» Required task
Rewrite the entries as a numbered list, starting with the line that contains "Given: Click System in the breadcrumb" and continuing through the end of the entries. Omit blank lines, and leave the pictures out of the answer.

» Given data
========================================

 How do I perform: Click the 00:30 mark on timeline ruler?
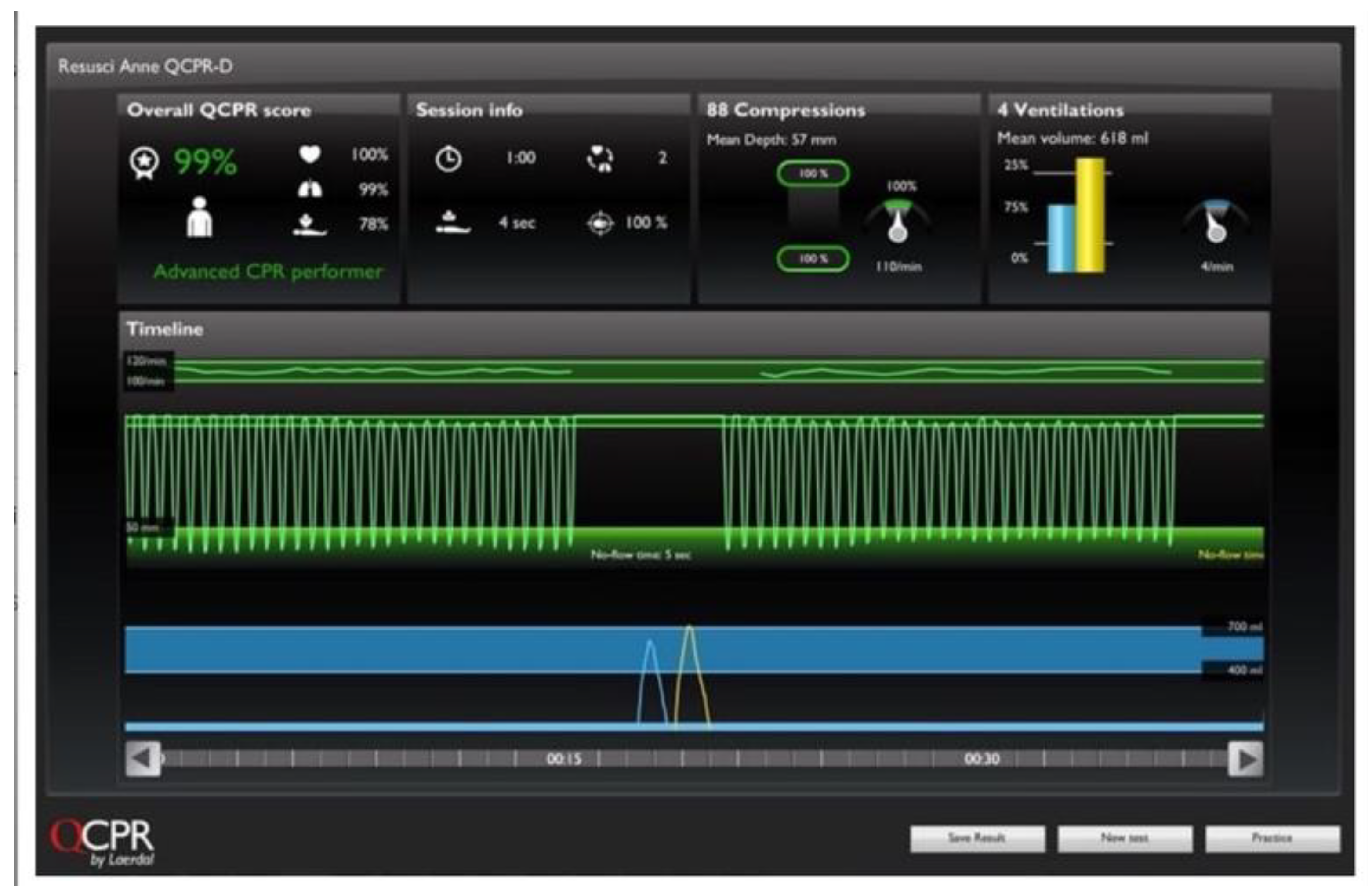(x=981, y=759)
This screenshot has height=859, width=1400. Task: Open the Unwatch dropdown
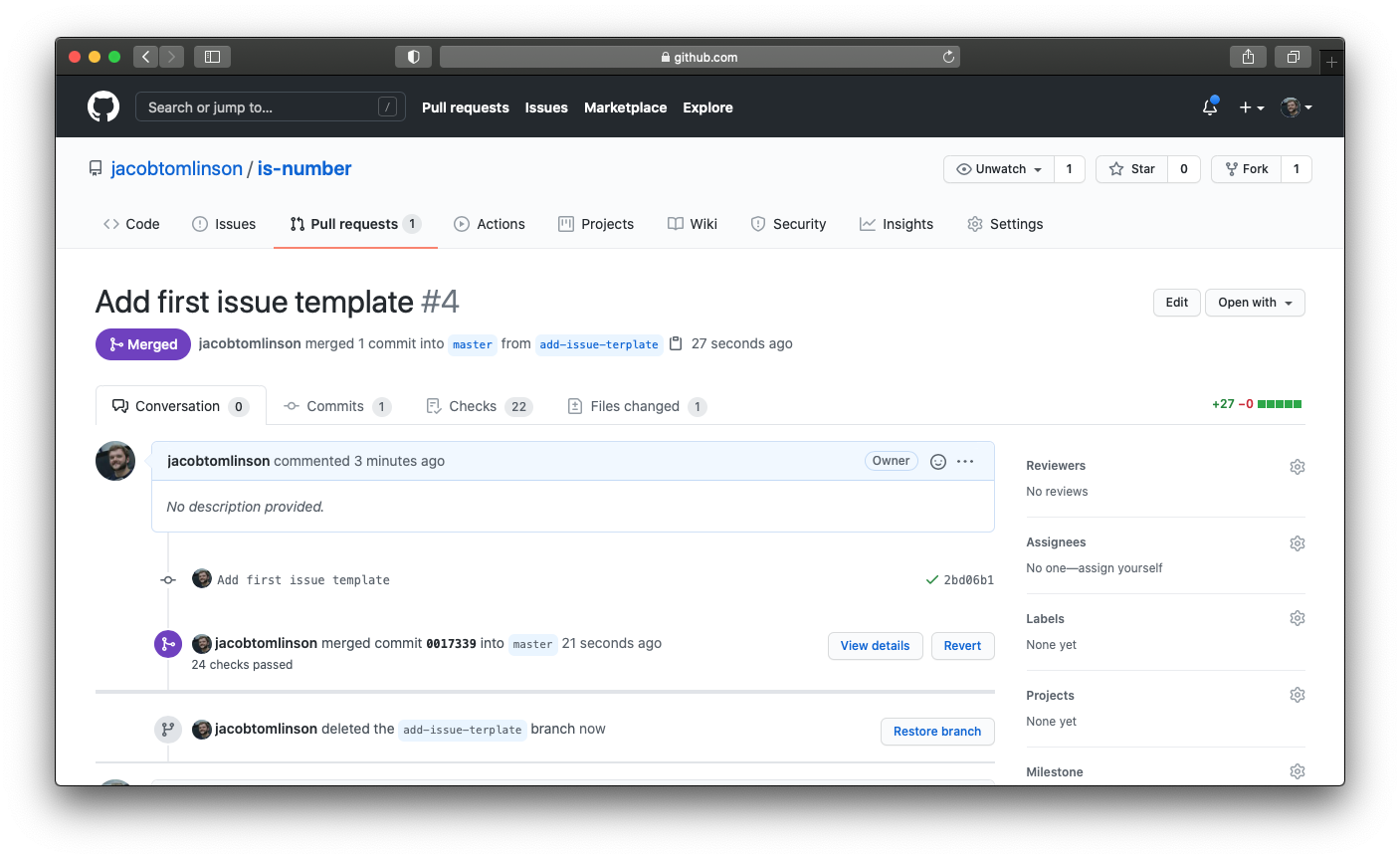point(998,169)
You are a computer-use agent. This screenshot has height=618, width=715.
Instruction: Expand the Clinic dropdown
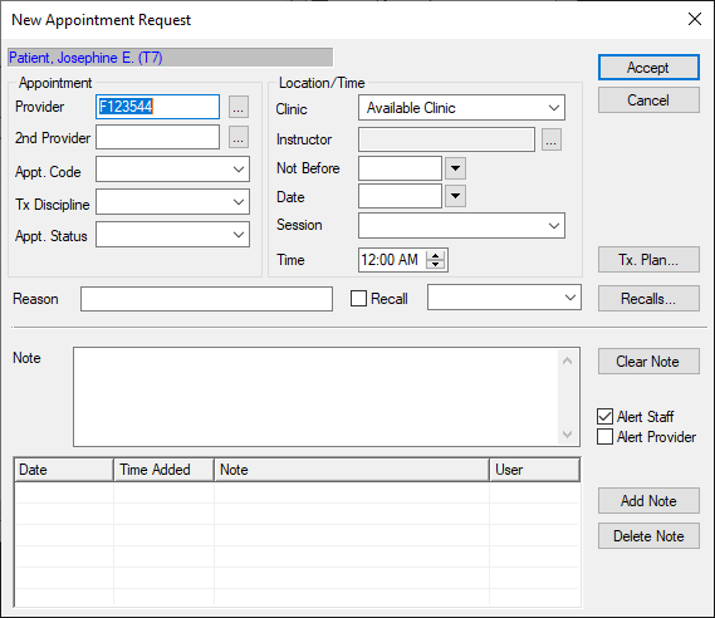[554, 108]
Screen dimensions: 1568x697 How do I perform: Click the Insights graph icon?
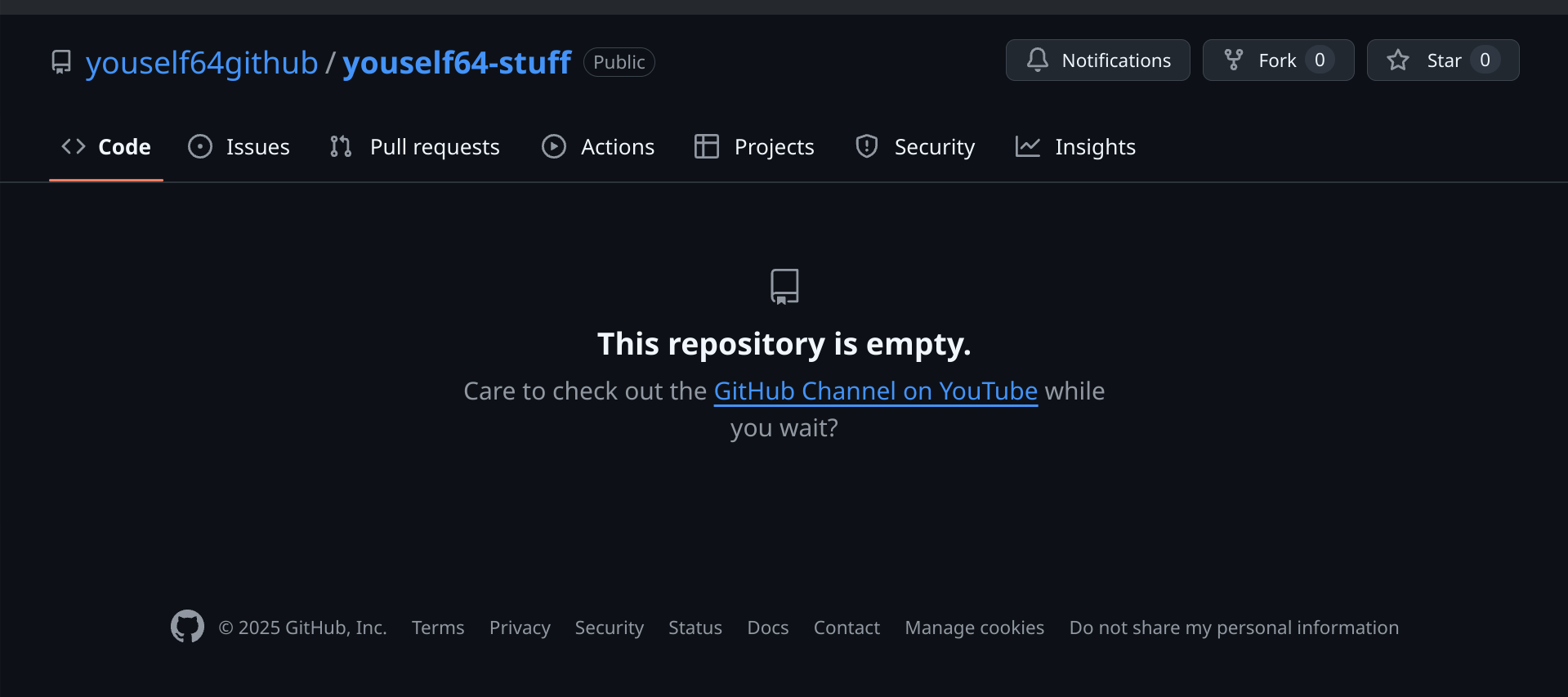pos(1028,146)
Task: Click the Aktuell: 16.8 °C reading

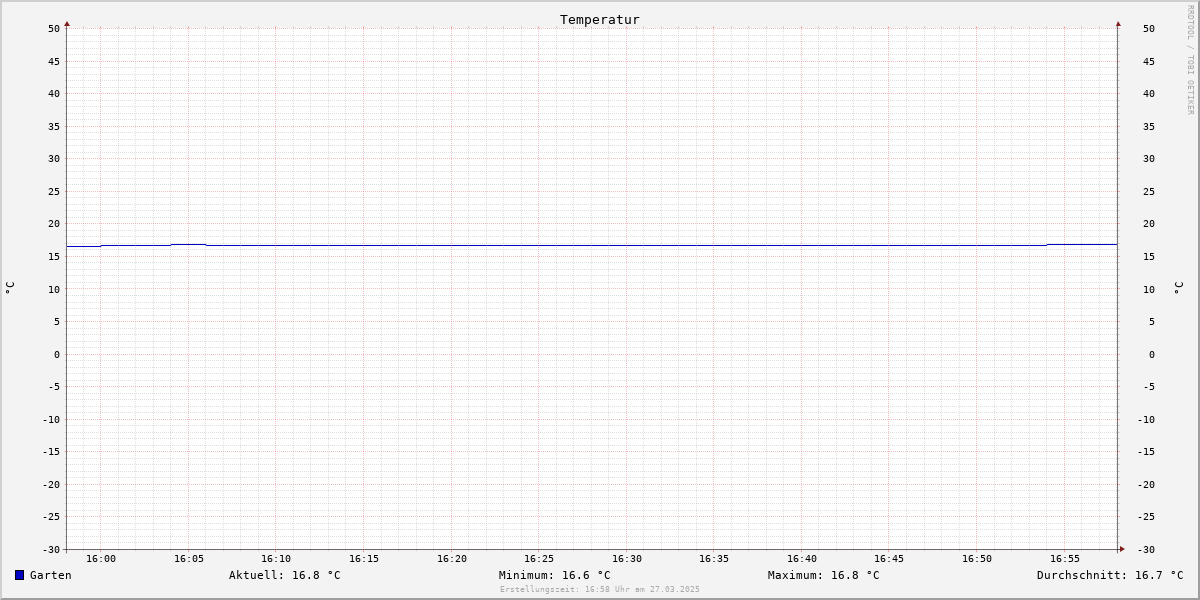Action: pyautogui.click(x=285, y=575)
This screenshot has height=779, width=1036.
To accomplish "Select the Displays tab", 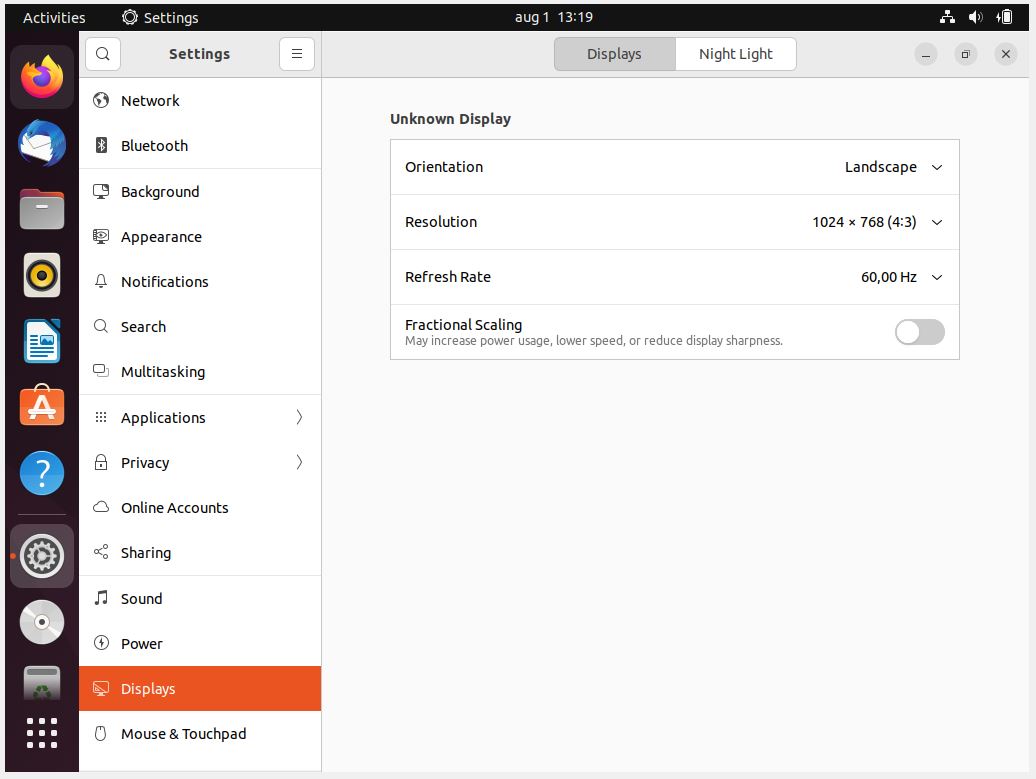I will 614,54.
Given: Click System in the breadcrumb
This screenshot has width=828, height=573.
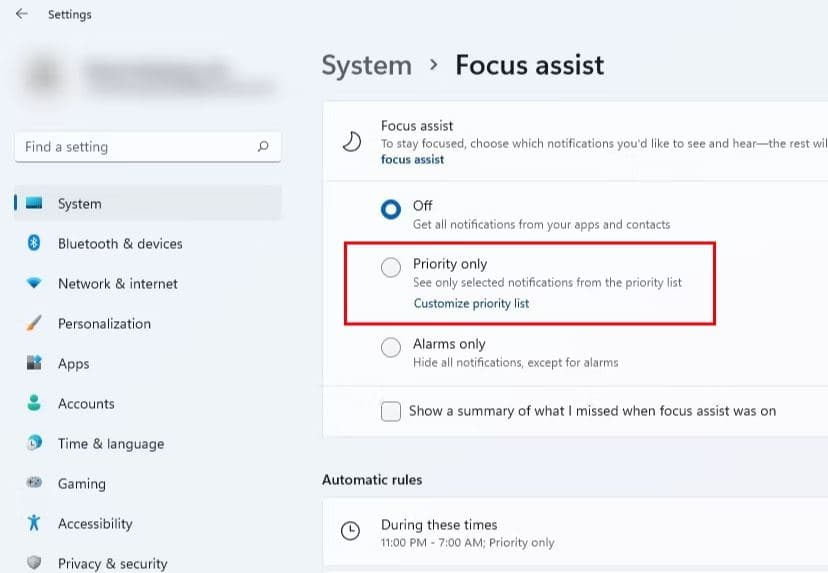Looking at the screenshot, I should [366, 66].

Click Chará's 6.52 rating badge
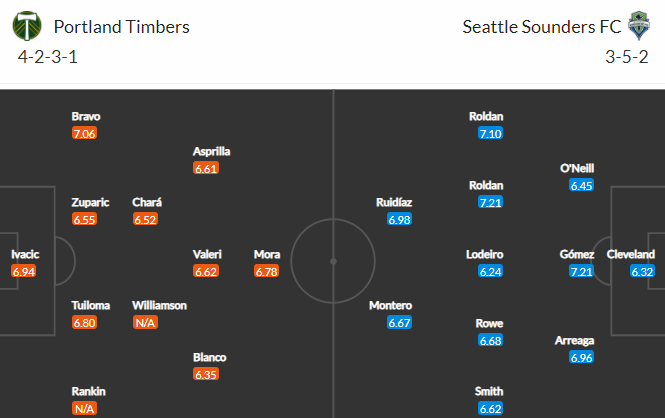146,219
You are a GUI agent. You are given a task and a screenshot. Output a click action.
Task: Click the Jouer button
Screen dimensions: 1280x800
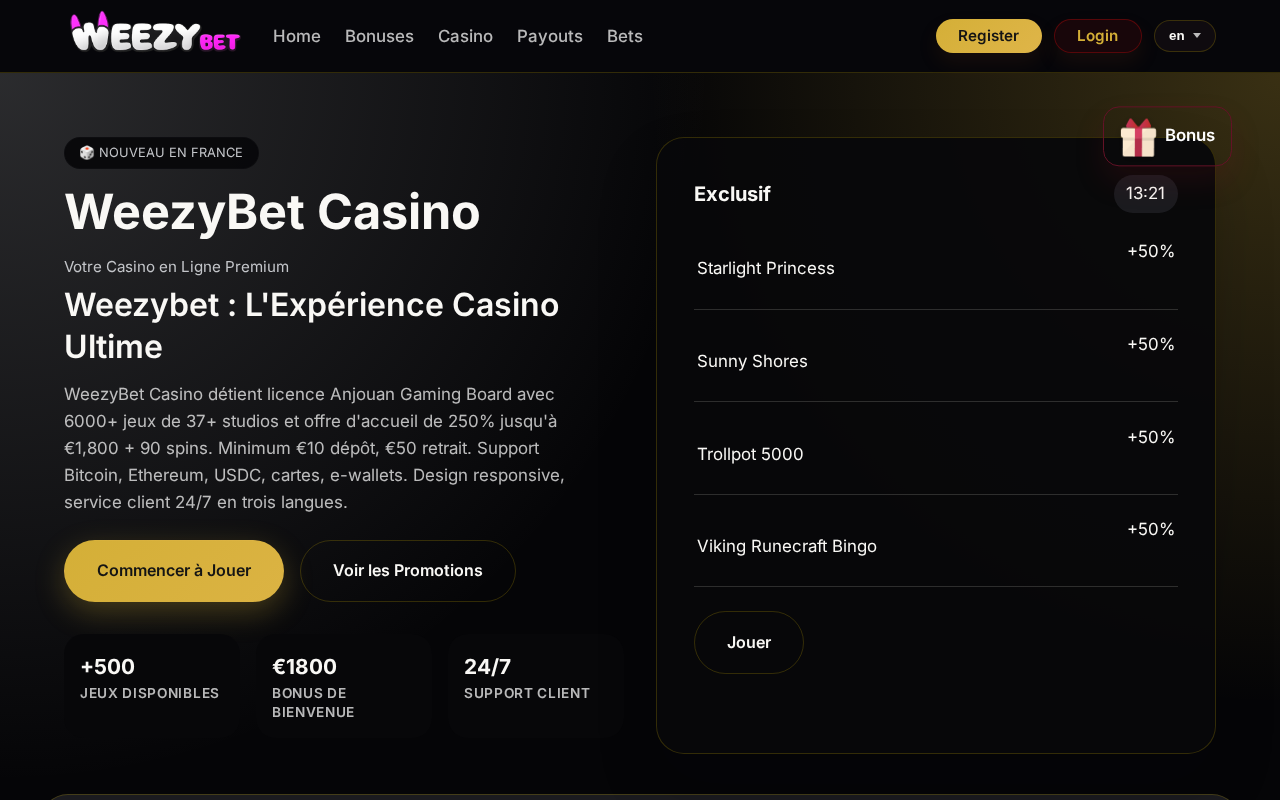point(749,642)
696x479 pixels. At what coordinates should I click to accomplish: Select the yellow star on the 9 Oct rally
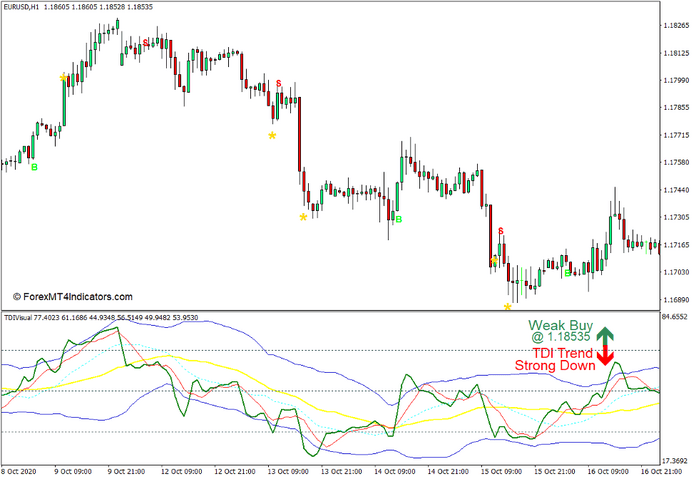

========================================

» Exercise answer
1. Given: Click System in the breadcrumb
2. This screenshot has width=828, height=573.
3. Looking at the screenshot, I should [366, 66].
4. Click Chará's 6.52 rating badge
5. 146,219
6. You are a GUI agent. You are given a task and a screenshot. Output a click action.
7. Task: Click the Jouer button
8. Screen dimensions: 1280x800
9. point(749,642)
10. 696x479 pixels. At what coordinates should I click to accomplish: Select the yellow star on the 9 Oct rally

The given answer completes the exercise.